No matter which side of the table you’re sitting on, the process of buying or selling a business can be simultaneously exciting, sad and stressful.

At a time when so much is at stake, it’s important to have the right team standing with you ready to fight for your interests.

“In M&A transactions, a lawyer is often the quarterback,” says André Martin, senior partner and leader of the business law group at Mann Lawyers LLP. While Mann is a full-service firm, with experienced lawyers across all areas of practice, its business law group is its biggest, with 11 lawyers. The team can assist with the smallest to the largest of transactions, across Canada, the US and internationally.

André advises the following to make the M&A process easier for anyone, no matter what role you’re playing:

Seek legal advice early

Even before talks of mergers or acquisitions or sales begin, it can be beneficial to bring a lawyer into the mix to ensure your operations run smoothly.
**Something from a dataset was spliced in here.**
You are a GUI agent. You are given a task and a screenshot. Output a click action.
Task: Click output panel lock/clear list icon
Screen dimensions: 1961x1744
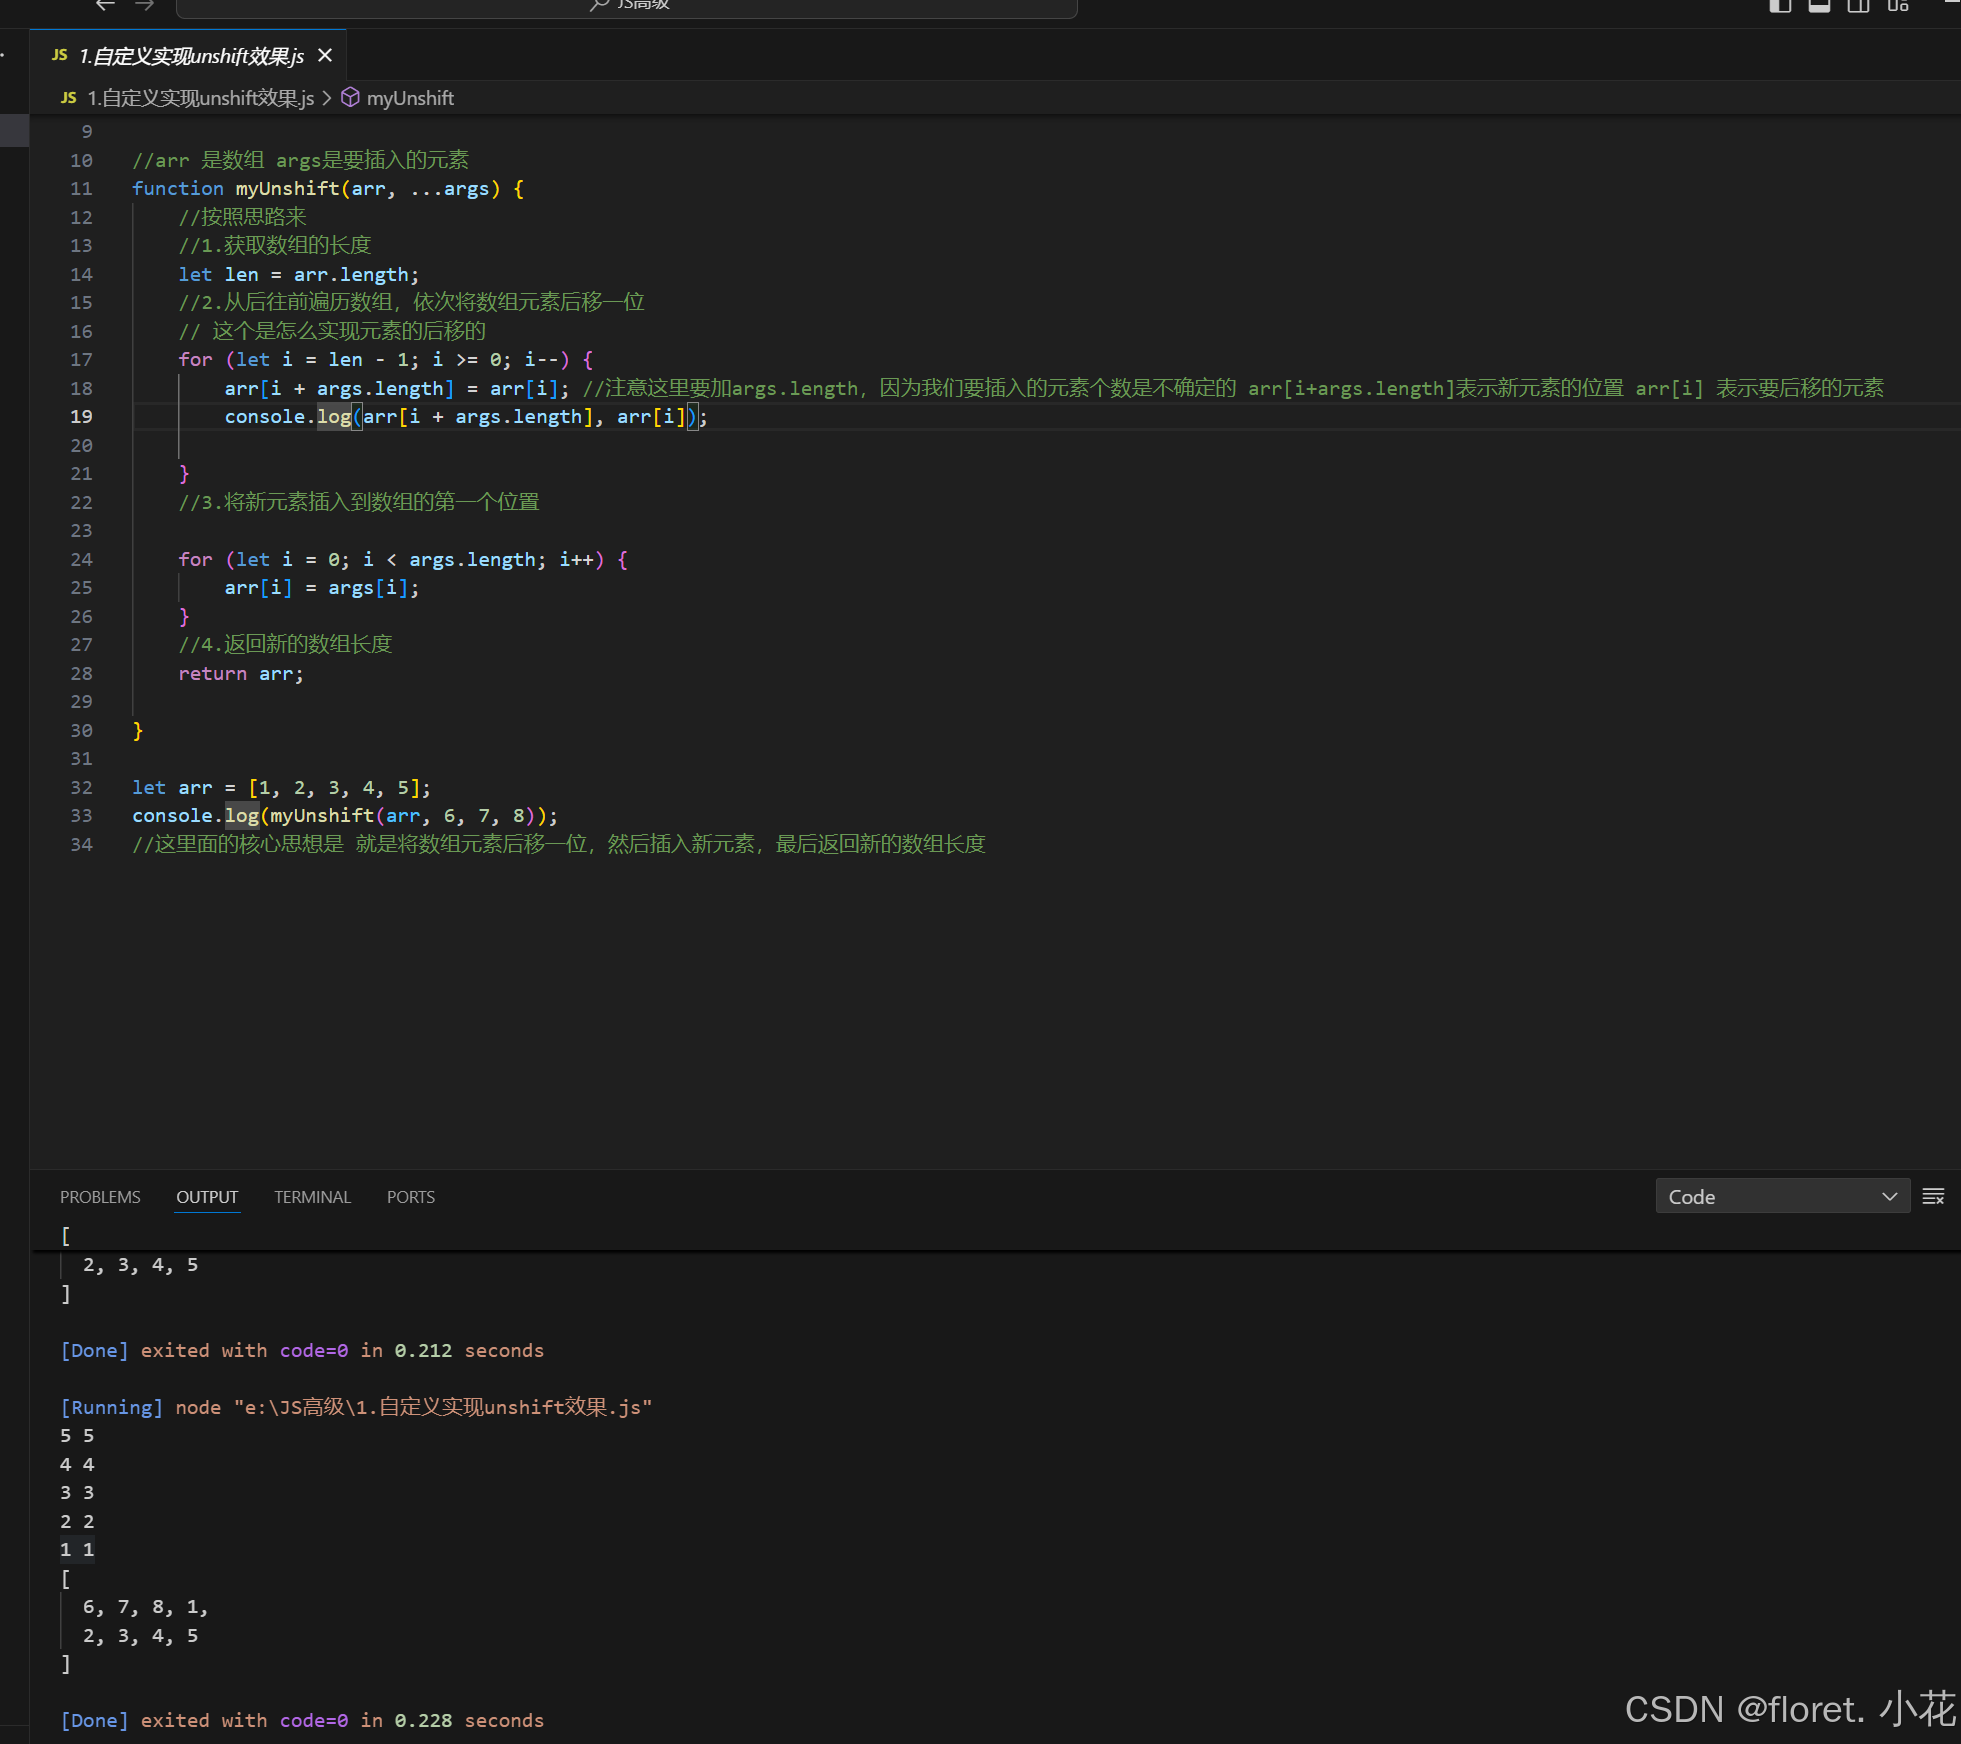[1933, 1197]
In many instances, M&A transactions are years in the making, and having trusted advisors on hand to guide you in the lead up can avoid legal missteps along the way.

Assemble a team you trust

This means both internally and in terms of your legal and accounting teams.

Things can get messy when a business is sold off. Emotions flare and partnerships forged at the outset can erode faster than one might expect.

An experienced practitioner will have had a hand in all different aspects of M&A transactions – including employee relations, alongside other areas such as financing – that can help make the process as smooth as possible.

In selecting a lawyer, André recommends businesses seek out those with a wealth of firsthand experience in M&A.

Have agreements in place

In M&A discussions, nondisclosure agreements between all parties ensure the details of a company’s internal operations – including its finances – aren’t made public. These prevent third parties from undermining the transaction by using insider knowledge shared behind closed doors.

Letters of intent are also critical to the success of an M&A transaction. These cover a multitude of topics, from no shop covenants to the fundamental terms of the transaction, even if all the fine details have yet to be worked out.

A great lawyer will know when you should have such agreements in place.